Use of newfstatat on newer glibc

[bemoody]

sandboxed-lightwave (0.71) works on glibc 2.31-13+deb11u6 (bullseye) and doesn't work on glibc 2.36-9 (bookworm).

The reason is that glibc now uses the newfstatat system call, instead of fstat or fstat64, to implement the fstat library function.

(The LightWAVE sandbox can't allow newfstatat(fd, "", &s, AT_EMPTY_PATH) - equivalent to fstat(fd, &s), which is safe - without also allowing newfstatat(fd, "foo", &s, AT_EMPTY_PATH) - roughly equivalent to fchdir(fd), stat("foo", &s), which is dangerous. The design of AT_EMPTY_PATH is silly.)

Now, this is really only a theoretical problem, for a bunch of reasons:

• As far as I know, neither WFDB nor LightWAVE currently requires fstat. libFLAC does, but not if the caller provides its own file I/O callbacks (which WFDB does.) glibc uses fstat in an advisory fashion and has sensible fallback behavior when it fails.

• If sandboxed-lightwave is invoked by a trusted caller (which can guarantee not to pass any directory file descriptors), then there isn't any problem with allowing newfstatat. Note, for example, that physionet-build uses the close_fds argument to subprocess.Popen. The sandbox doesn't allow execve, and sets no-new-privs, so sandboxed-lightwave can't invoke itself.

• The reason directory FDs are dangerous to begin with is that they allow escaping from an external chroot. We don't use chroot for security at the system level, and probably anybody else should be using a filesystem namespace rather than chroot alone.

• On PhysioNet, if somebody is able to find some incredibly complicated exploit that lets them reveal the existence / size / modification time of some known filesystem path? Big deal.

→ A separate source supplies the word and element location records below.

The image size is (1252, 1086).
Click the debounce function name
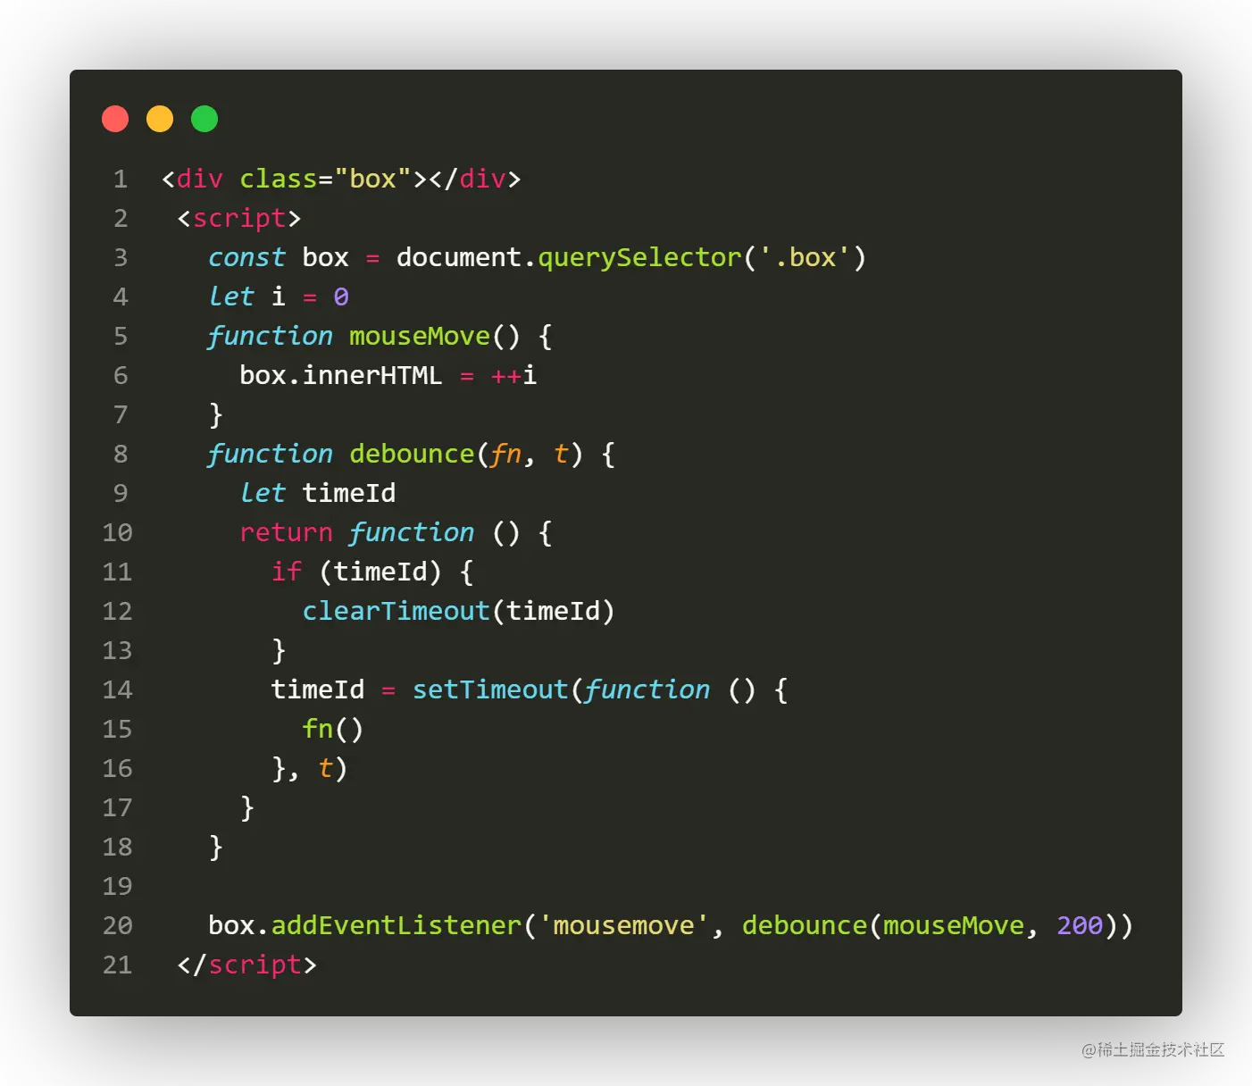[x=411, y=453]
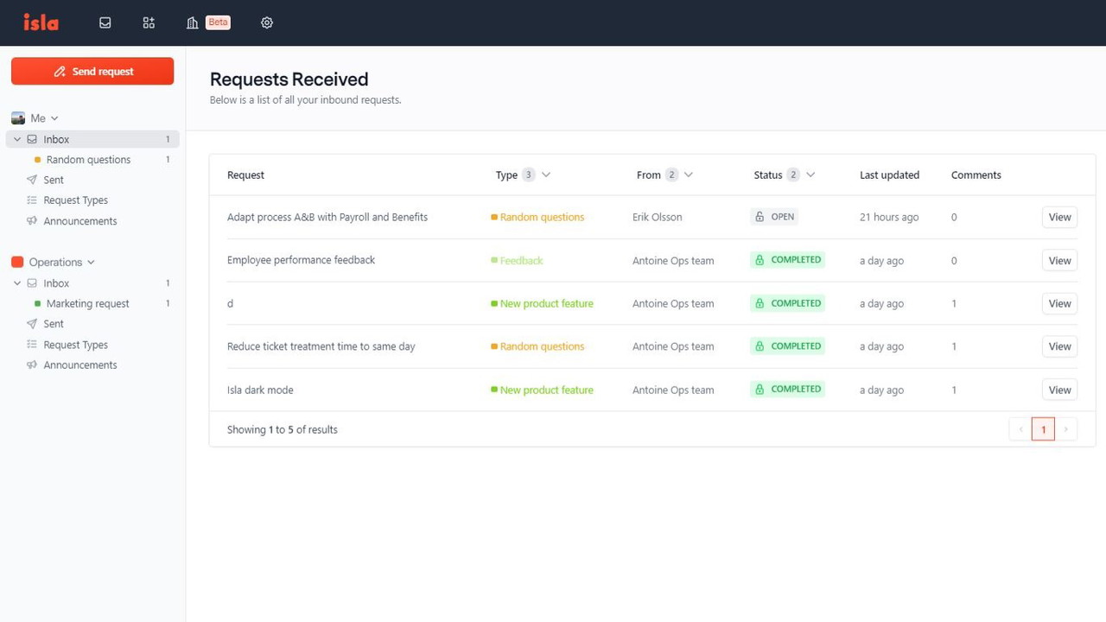1106x622 pixels.
Task: Click the Operations workspace red square icon
Action: pos(17,262)
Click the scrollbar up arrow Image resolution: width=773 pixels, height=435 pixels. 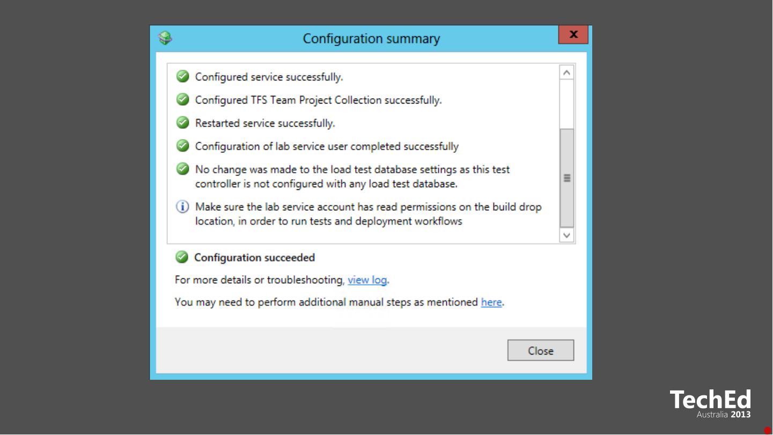click(566, 72)
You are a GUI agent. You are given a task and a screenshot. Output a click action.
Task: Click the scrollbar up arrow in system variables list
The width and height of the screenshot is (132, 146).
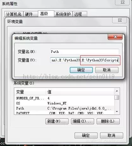(x=117, y=91)
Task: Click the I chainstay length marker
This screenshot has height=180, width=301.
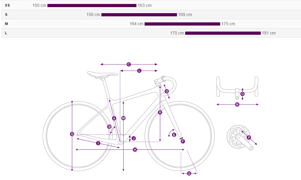Action: [98, 143]
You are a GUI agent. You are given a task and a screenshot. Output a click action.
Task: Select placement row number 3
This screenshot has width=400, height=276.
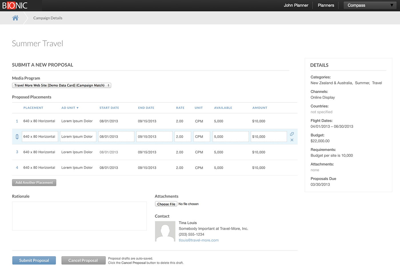point(17,152)
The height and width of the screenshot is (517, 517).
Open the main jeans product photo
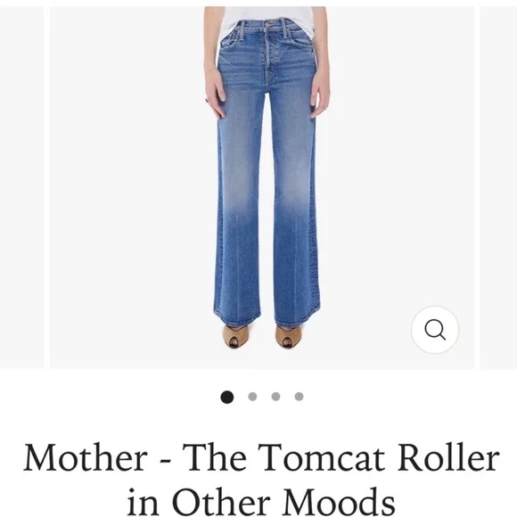(262, 187)
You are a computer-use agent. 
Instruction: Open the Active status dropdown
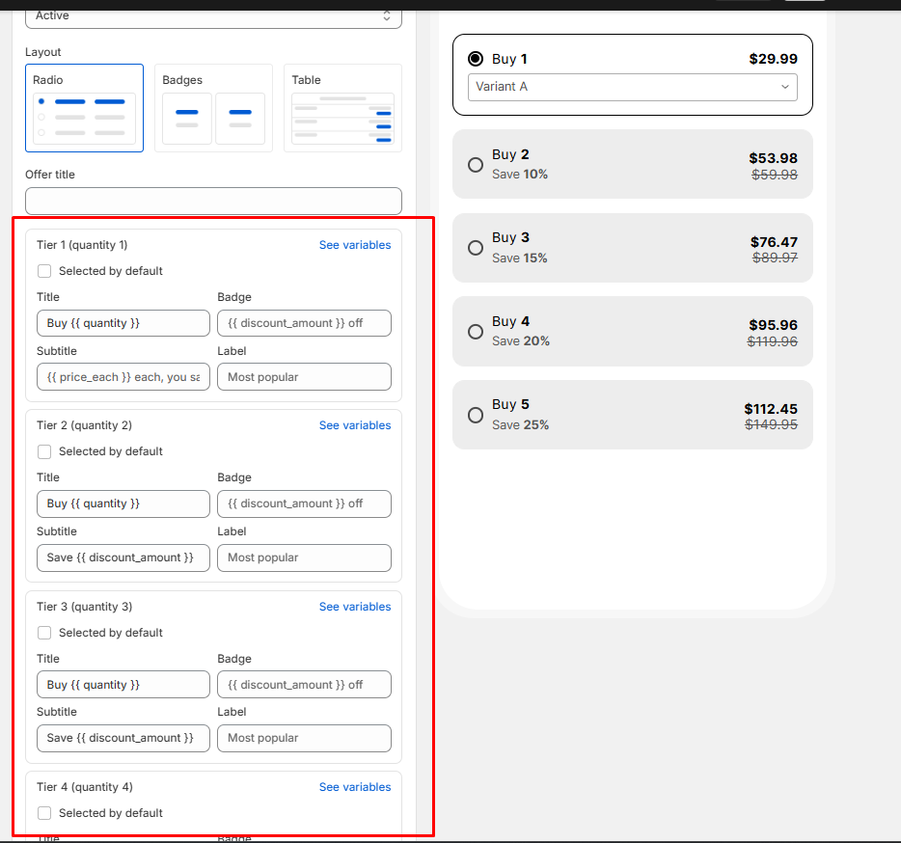(x=213, y=15)
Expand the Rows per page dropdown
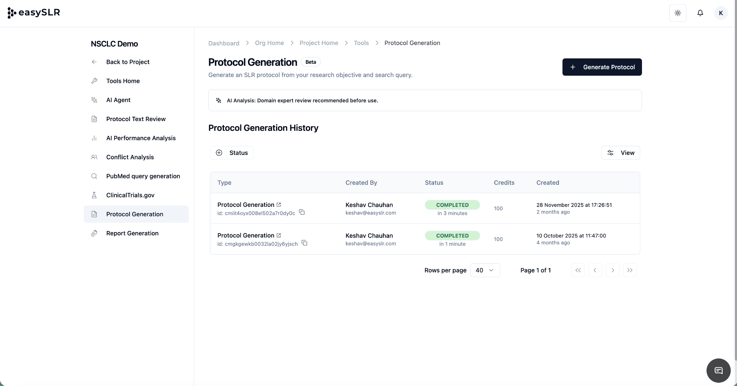The image size is (737, 386). pos(485,270)
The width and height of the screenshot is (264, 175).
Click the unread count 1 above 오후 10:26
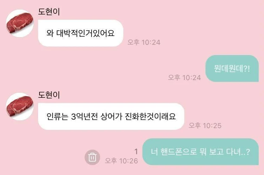[x=136, y=152]
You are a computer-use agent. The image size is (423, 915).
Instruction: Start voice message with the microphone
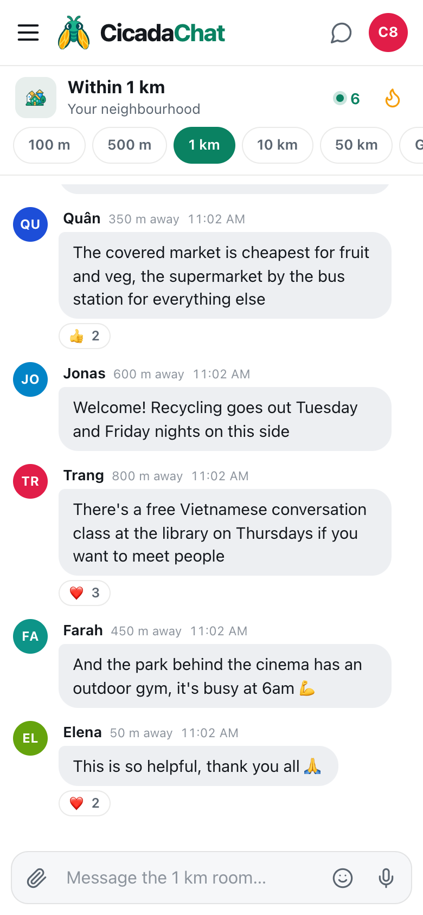point(386,878)
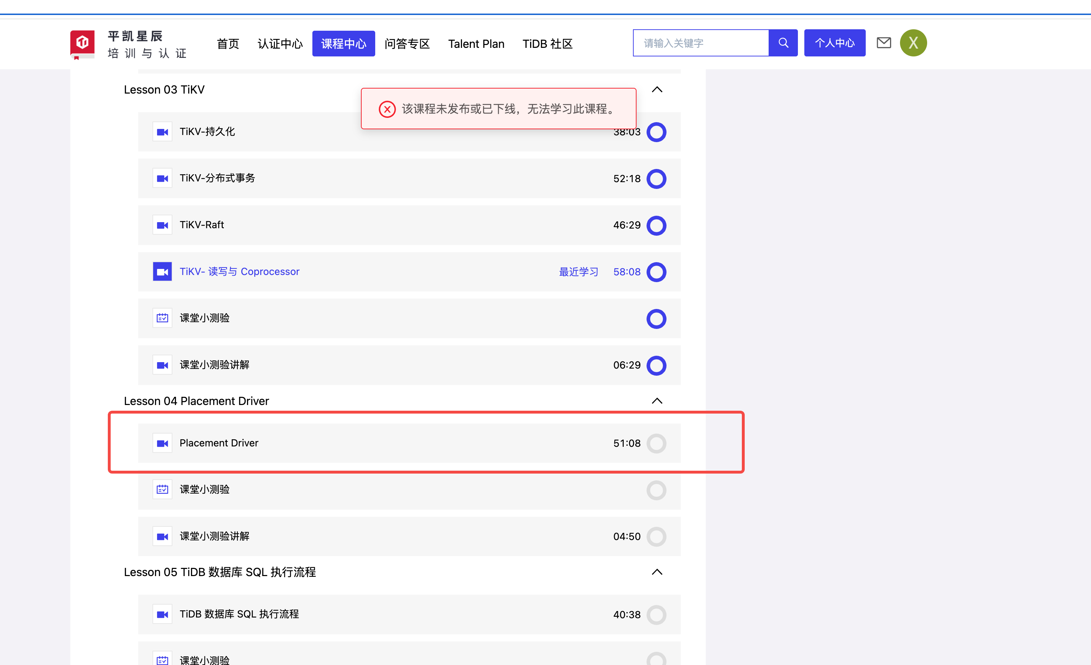1091x665 pixels.
Task: Focus the 请输入关键字 search field
Action: pyautogui.click(x=700, y=43)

That said, I don't like the idea of releasing lightwave with a known security vulnerability. These are the options I see:

• Make newfstatat fail with ENOSYS or something.

• Use lightwave in unprivileged (user-namespace) mode.

• Link sandboxed-lightwave with some other libc, or with a hacked version of glibc.

• Add more complicated contortions to sandbox.c, to prevent callers from passing any directory FD.

• Add more complicated contortions to sandbox.c, to refuse to run in a chrooted environment.

[bemoody]

or:

• Dark magic using SCMP_ACT_TRAP to emulate the system call.

[bemoody]

For what it's worth, this issue has supposedly been fixed in glibc master, and presumably will be in 2.39, on some, but not all architectures: https://sourceware.org/git/?p=glibc.git;a=commitdiff;h=551101e8240b7514fc646d1722f8b79c90362b8f

According to commenters on LWN (https://lwn.net/Articles/944214/), there isn't currently a way to fix this for all architectures: fstat isn't Y2038-safe on 32-bit architectures, and some newer architectures don't have fstat at all. As the LWN article notes, this is also a performance issue, so maybe a future kernel will rectify it.